BEGIN THE DATA

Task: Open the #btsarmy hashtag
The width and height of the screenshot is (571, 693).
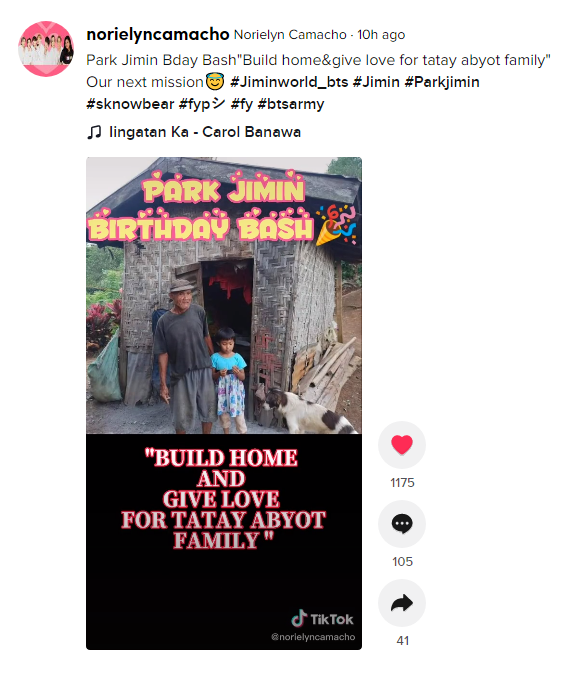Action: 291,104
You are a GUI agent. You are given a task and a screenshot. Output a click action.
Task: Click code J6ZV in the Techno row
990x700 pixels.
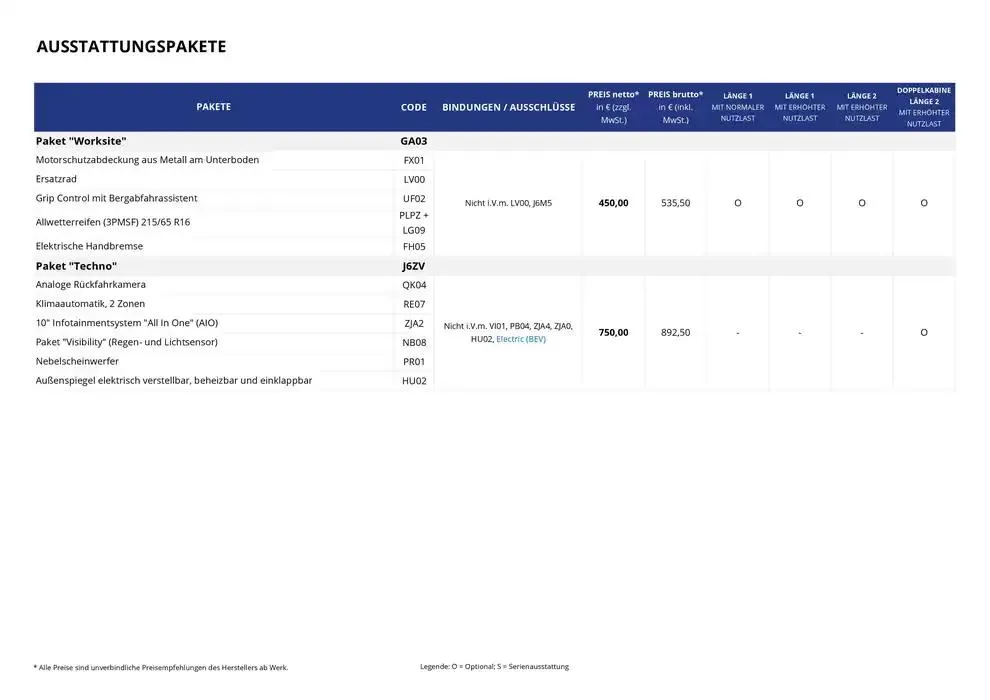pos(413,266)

END THE DATA
BEGIN THE DATA

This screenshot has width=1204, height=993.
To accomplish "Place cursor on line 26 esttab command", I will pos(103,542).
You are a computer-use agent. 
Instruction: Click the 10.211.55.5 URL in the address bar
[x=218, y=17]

END THE DATA

▸ **ACTIVITY**: Find how many lines of the listing include the string "agent" and give that number, nothing else.

▸ **RESPONSE**: 2